Thomas Dillickrath is an Antitrust & Competition partner in Sheppard Mullin's Washington, D.C. office, focusing on antitrust litigation and merger investigations. Prior to joining the firm, he served as Deputy Chief Trial Counsel at the Federal Trade Commission's Bureau of Competition. During his time at the FTC, Tom litigated antitrust cases brought by the FTC involving mergers and acquisitions and other business practices affecting U.S. consumers.

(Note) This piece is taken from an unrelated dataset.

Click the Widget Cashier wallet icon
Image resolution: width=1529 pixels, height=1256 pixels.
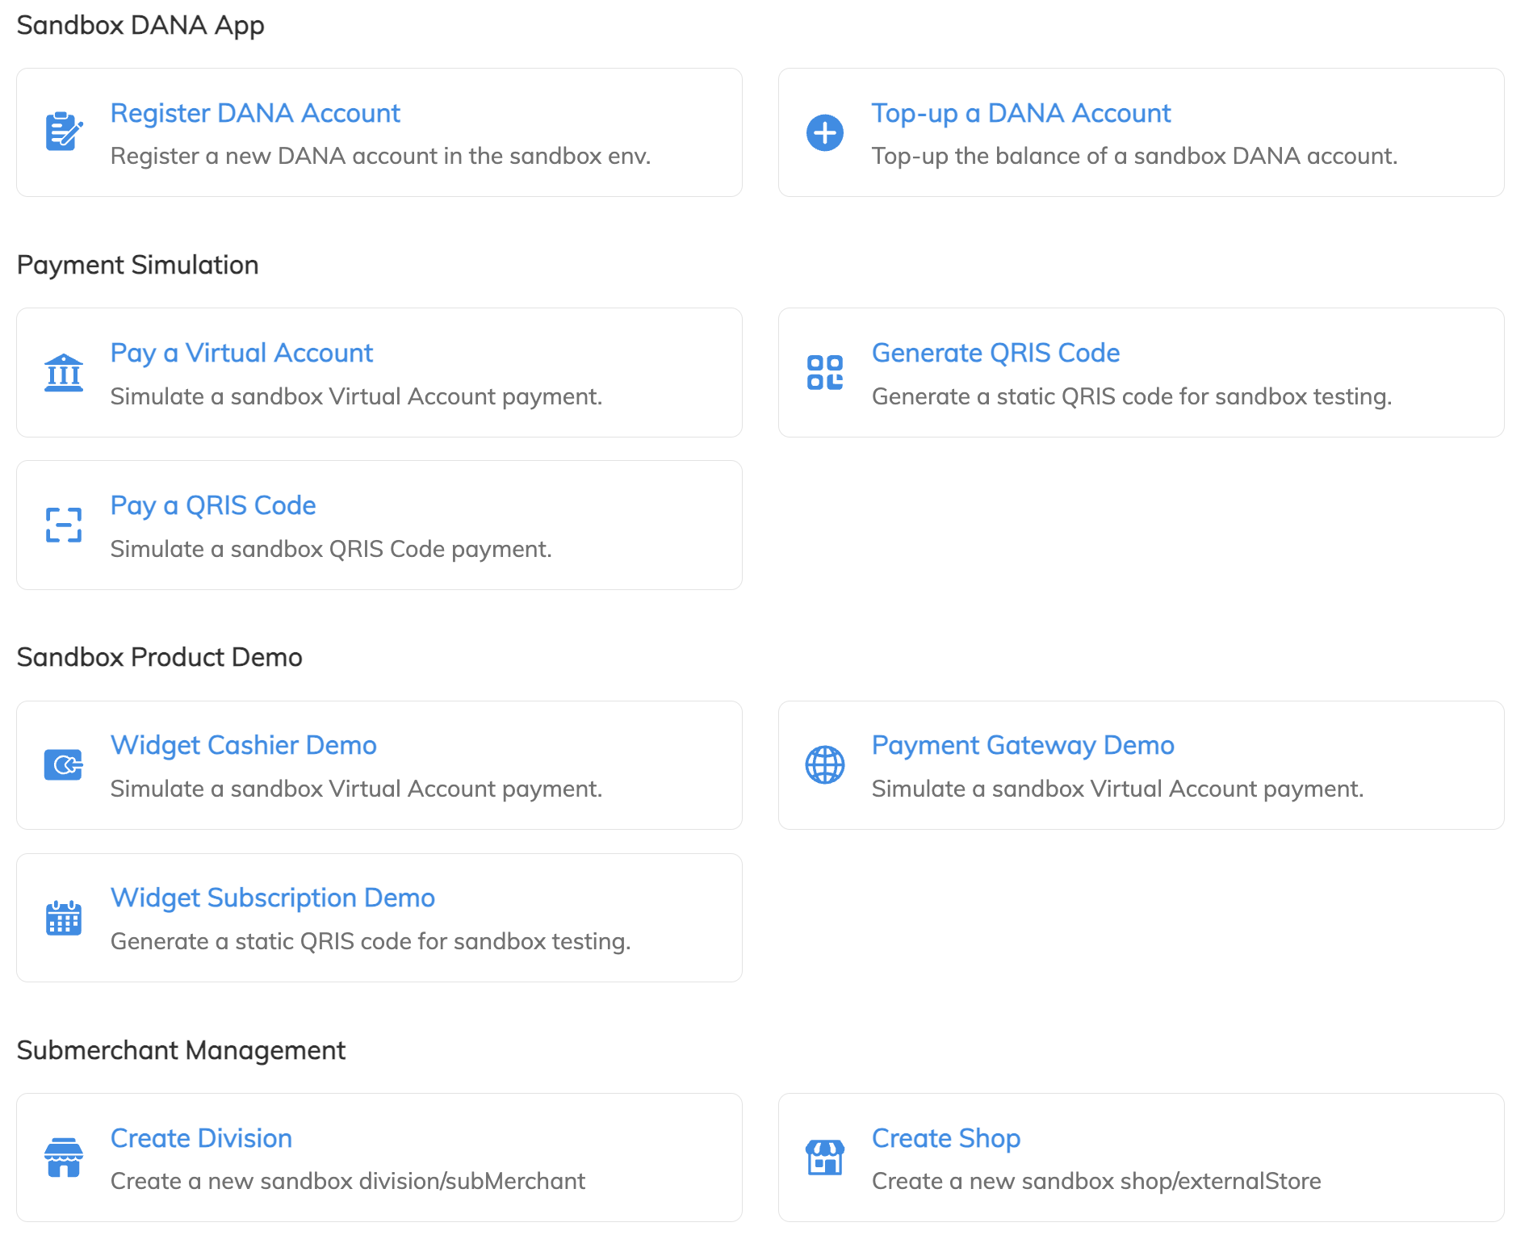coord(64,765)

Bill Margeson is an associate in the Antitrust and Competition Practice Group in Sheppard Mullin's Washington, D.C. office. Bill has litigated antitrust, intellectual property, and other disputes in federal and state court and in the International Trade Commission under Section 337.  Bill also has criminal litigation experience, including in grand jury investigations related to price fixing and fraud.  Prior to law school, Bill worked in the public policy field.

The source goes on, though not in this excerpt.